If I had my own bottle of ketchup at the table, none of this would be a problem. I could use as much ketchup as I like and not have to badger a poor waiter for more of it, to the point where I feel embarrassed for liking and wanting so much of it. If that costs the restaurant in question an extra half-penny for every three heads at a table, well, I bet they can make that up on the back end by not having to buy all those dwarf ramekins, and by not forcing the dishwasher in back blast-rinse those 500 miniature ketchup receptacles so that they can be reused over and over. That’s bad for the Earth, folks. Giving me all the ketchup I want will save us from the coming climate apocalypse. All scientists agree.

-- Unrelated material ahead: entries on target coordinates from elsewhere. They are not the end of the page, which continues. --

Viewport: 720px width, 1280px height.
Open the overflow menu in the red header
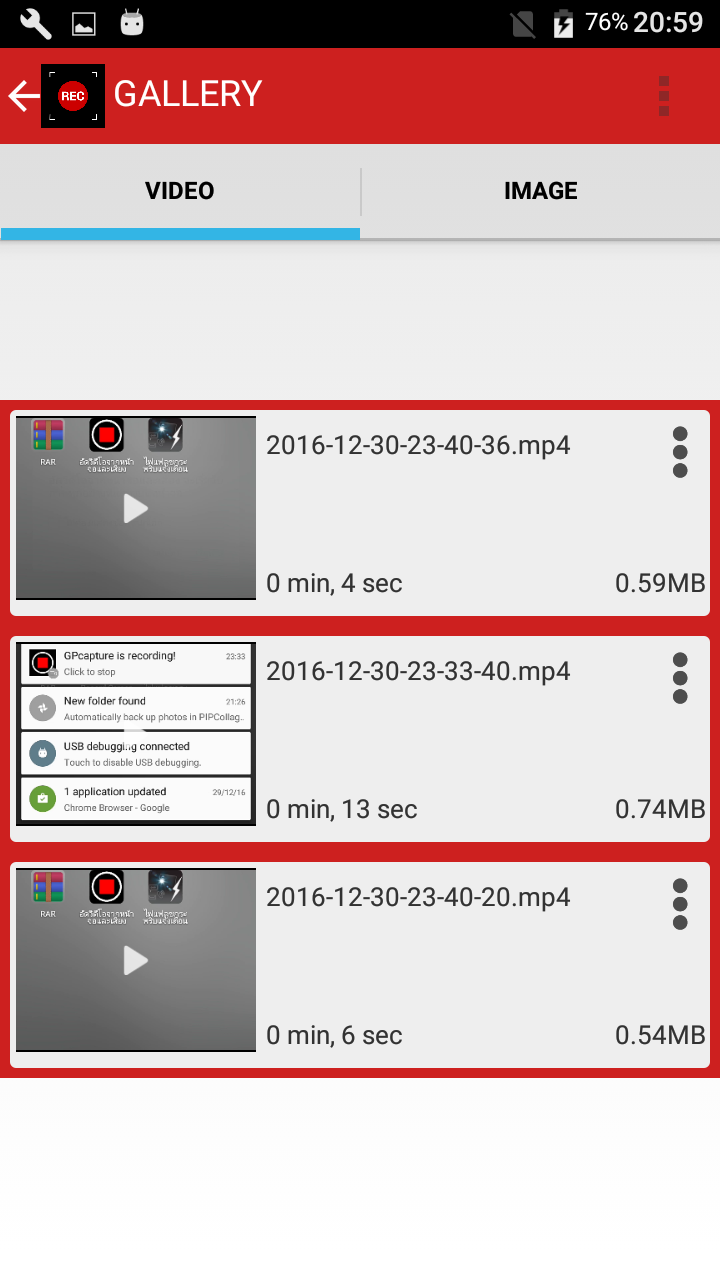664,96
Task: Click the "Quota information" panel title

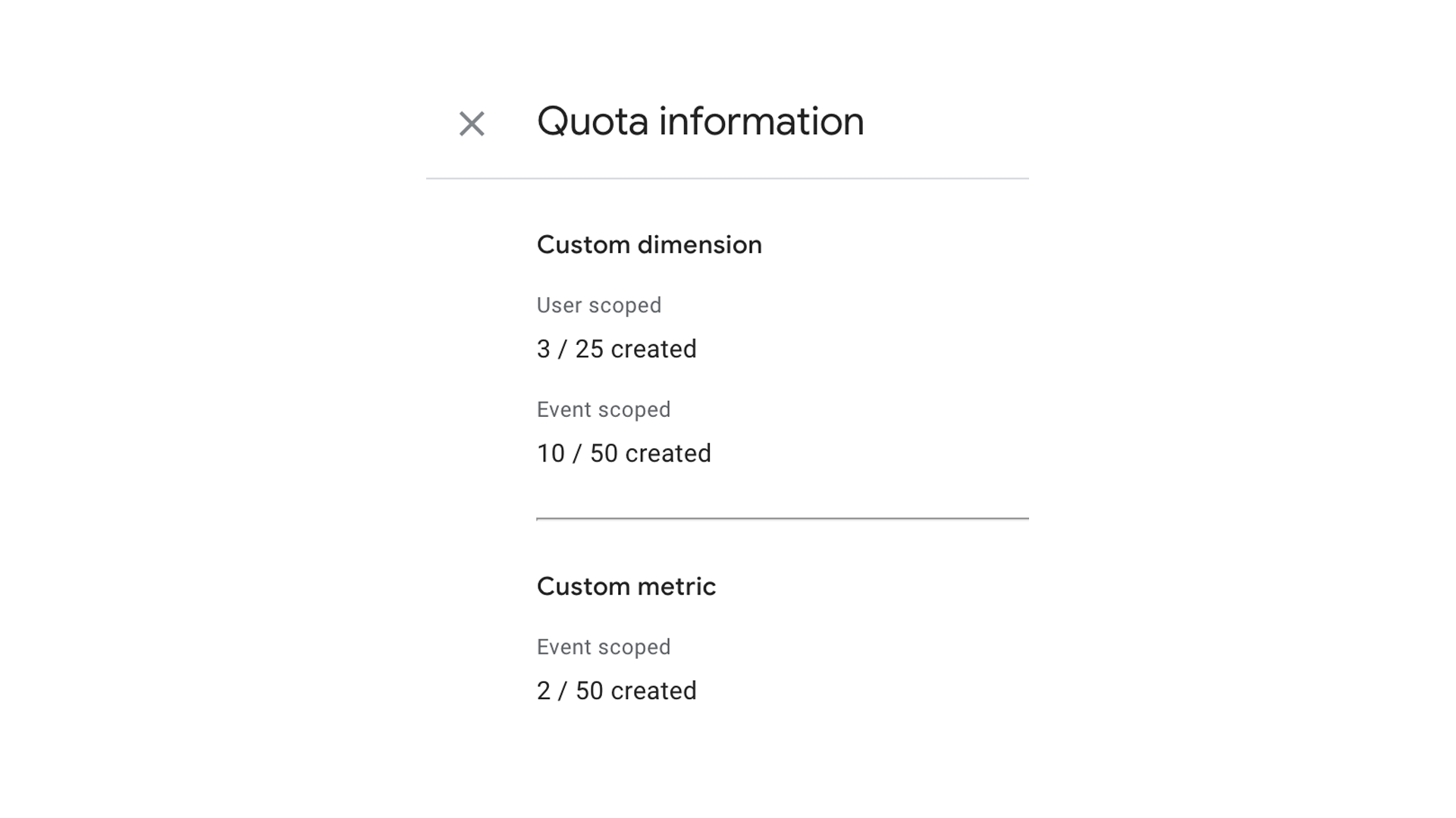Action: [700, 121]
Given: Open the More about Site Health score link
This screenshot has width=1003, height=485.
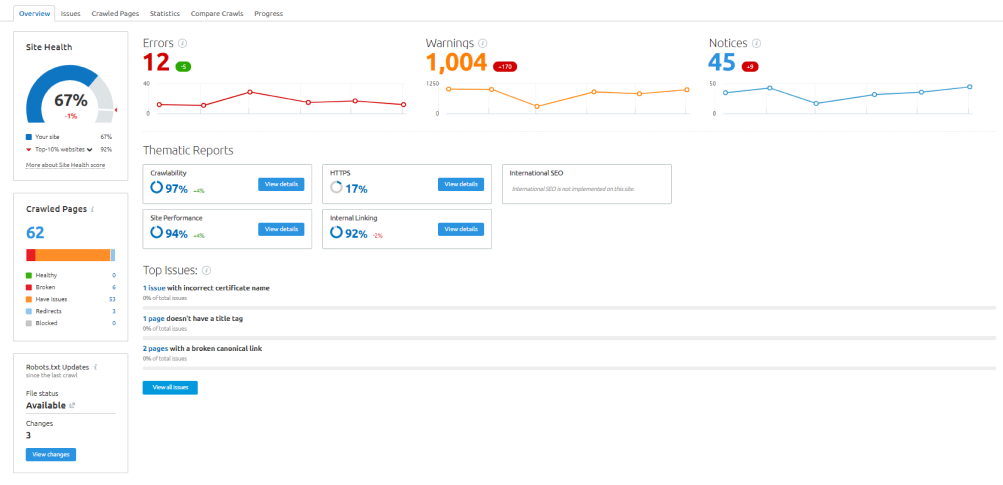Looking at the screenshot, I should point(65,164).
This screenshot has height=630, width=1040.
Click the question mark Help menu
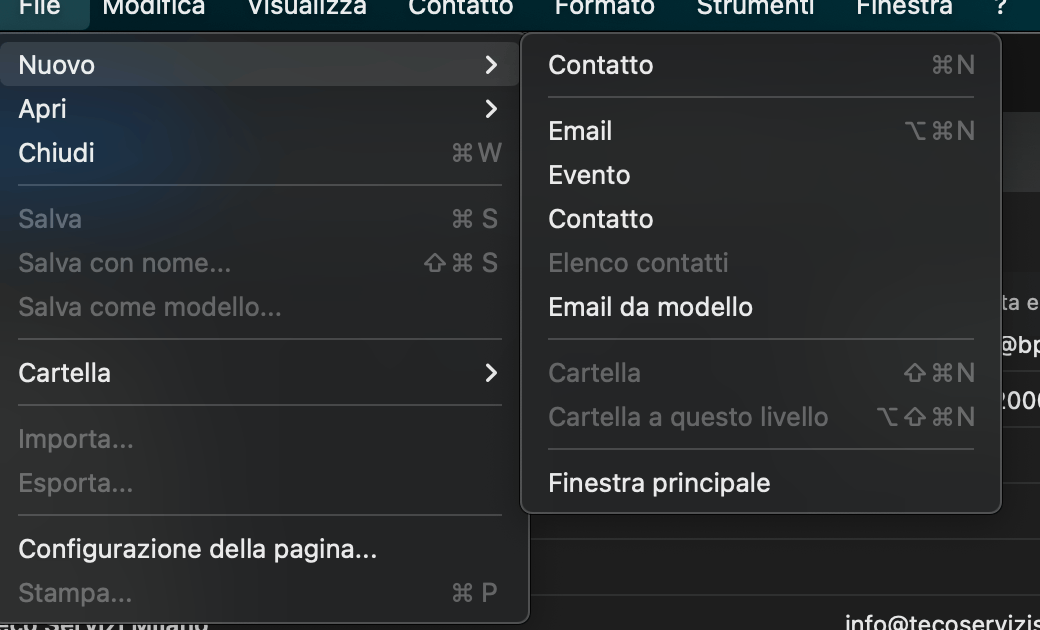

I understand the aesthetic qualms about having a table at, like, Per Se be adorned with an economy-size bottle of Heinz next to a requisite vase of Cattleya orchids. But last I checked, chefs were the Fantastic Neo-Visionaries of the American hospitality landscape. So put the ketchup in ANOTHER bottle. Put in a squeeze bottle made of shark cartilage if you think it’ll improve the feng shui of the table. Whatever. All I know is that these tiny-ass cups aren’t doing the job. Fucking Denny’s puts a bottle of Heinz on your table, and I don’t see their profit margins tanking because of it. Adding a ketchup bottle to each table, preferably tucked into a little side caddy that has a laminated dessert menu sticking out of it, is not an insurmountable bit of overhead cost.

It’ll make all our lives easier, and it’ll allow me to ingest enough vinegar to sear off every nerve inside my mouth. That’s what God wants and what America needs right now. Itty-bitty ketchup cups are for the weak.